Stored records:
====
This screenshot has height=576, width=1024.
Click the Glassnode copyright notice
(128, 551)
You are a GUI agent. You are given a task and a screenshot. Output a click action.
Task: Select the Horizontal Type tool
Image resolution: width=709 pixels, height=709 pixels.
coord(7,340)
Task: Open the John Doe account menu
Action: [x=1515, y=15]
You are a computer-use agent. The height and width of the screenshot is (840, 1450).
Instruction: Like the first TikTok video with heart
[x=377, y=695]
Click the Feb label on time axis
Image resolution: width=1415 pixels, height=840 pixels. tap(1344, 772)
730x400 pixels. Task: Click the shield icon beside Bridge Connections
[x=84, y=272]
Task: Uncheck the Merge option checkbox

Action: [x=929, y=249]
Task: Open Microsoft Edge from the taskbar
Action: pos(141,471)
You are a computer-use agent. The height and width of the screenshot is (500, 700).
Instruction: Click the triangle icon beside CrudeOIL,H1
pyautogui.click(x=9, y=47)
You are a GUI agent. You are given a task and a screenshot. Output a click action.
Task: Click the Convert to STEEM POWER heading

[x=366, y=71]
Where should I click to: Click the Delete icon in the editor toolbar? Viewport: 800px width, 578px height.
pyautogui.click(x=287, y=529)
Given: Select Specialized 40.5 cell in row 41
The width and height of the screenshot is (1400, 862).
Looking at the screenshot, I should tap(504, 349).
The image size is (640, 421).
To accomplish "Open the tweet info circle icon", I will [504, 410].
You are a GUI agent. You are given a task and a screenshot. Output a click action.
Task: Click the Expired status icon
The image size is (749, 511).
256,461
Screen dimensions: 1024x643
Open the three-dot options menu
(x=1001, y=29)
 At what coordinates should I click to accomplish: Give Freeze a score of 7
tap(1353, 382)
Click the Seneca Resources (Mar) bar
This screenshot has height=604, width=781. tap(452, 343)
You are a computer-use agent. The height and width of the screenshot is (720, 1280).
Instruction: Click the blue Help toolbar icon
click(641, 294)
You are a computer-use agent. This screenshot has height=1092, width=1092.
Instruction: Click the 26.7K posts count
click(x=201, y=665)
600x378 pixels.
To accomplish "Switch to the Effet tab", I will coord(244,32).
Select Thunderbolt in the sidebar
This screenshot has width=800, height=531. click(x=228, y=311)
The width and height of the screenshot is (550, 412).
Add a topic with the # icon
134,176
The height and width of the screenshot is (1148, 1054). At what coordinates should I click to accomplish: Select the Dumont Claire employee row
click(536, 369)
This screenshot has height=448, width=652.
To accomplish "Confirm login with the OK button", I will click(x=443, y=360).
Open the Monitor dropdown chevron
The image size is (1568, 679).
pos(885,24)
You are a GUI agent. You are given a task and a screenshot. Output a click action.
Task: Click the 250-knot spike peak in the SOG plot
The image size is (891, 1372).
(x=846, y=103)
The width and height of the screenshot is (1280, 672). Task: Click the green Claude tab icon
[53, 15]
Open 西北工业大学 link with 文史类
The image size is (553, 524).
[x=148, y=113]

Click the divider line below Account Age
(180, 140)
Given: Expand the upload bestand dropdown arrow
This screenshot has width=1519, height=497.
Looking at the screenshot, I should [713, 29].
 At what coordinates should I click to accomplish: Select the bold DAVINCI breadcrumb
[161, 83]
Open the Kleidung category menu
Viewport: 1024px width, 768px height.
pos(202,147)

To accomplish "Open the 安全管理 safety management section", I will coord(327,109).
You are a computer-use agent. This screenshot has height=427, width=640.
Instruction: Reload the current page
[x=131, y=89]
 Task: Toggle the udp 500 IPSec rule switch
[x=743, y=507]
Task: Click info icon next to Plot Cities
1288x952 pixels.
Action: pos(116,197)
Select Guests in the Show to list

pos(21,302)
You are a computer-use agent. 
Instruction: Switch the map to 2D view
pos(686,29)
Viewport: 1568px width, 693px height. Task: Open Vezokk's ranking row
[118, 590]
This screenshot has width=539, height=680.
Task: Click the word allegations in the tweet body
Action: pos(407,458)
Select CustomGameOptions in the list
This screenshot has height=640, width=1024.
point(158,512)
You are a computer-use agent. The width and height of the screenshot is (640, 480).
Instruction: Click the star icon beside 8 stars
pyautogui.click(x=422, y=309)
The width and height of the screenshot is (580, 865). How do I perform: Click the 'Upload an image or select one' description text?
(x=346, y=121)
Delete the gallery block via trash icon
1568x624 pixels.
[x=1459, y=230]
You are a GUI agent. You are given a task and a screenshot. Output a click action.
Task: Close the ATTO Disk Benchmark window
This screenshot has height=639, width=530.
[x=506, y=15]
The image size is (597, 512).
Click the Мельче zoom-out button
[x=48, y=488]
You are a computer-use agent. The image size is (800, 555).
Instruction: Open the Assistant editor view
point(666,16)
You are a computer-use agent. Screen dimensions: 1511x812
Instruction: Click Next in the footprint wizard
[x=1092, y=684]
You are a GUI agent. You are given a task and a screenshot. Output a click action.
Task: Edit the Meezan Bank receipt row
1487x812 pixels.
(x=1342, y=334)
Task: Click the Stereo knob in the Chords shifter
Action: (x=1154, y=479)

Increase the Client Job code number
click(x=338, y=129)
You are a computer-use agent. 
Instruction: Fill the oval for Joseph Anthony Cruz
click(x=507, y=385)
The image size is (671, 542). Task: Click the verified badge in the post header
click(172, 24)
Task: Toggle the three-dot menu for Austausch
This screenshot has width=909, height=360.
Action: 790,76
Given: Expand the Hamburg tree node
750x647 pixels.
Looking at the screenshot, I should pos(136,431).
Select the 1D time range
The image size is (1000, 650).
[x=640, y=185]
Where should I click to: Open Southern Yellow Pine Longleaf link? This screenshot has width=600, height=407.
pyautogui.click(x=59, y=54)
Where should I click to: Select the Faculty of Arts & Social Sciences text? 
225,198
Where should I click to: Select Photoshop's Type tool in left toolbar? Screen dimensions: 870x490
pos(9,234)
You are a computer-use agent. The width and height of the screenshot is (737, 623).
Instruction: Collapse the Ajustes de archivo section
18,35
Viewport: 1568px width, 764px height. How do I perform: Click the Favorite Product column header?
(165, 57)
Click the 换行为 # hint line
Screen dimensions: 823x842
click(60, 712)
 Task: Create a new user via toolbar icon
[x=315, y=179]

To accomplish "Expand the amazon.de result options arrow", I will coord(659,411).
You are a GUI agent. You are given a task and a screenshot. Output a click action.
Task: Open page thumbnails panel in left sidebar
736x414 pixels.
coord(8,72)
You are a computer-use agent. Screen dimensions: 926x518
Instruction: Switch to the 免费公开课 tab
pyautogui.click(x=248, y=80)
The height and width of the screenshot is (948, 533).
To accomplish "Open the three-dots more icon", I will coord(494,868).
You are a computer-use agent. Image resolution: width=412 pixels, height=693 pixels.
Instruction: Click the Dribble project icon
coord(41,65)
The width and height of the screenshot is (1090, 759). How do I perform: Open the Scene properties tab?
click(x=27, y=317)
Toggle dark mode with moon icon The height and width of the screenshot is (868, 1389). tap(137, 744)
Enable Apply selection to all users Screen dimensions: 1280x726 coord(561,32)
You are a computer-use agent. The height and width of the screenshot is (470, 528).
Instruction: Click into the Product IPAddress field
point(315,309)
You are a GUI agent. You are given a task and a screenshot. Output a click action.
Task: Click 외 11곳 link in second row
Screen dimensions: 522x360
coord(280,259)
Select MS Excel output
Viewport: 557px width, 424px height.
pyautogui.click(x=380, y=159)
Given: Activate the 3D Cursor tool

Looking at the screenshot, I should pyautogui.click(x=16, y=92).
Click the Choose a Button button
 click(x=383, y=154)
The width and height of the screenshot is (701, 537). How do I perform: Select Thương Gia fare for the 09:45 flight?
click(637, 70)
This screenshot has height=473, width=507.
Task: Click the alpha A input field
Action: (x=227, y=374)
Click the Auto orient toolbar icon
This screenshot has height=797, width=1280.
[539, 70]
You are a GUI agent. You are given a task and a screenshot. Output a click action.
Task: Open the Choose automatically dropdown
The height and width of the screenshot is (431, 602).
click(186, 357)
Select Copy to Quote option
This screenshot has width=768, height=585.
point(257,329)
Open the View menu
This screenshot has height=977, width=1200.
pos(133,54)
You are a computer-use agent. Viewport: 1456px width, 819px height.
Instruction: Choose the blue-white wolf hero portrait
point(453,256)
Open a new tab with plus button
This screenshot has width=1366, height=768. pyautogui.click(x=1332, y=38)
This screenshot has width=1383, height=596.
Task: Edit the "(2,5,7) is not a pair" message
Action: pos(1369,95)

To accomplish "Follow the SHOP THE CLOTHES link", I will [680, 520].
====
- [ASSIGNED TASK] Retype the records above exactly, from their first line through the line that contains "Task: Select the Horizontal Type tool", and stop there.

- [THE ANSWER]
This screenshot has height=576, width=1024.
Click the Glassnode copyright notice
(128, 551)
You are a GUI agent. You are given a task and a screenshot. Output a click action.
Task: Select the Horizontal Type tool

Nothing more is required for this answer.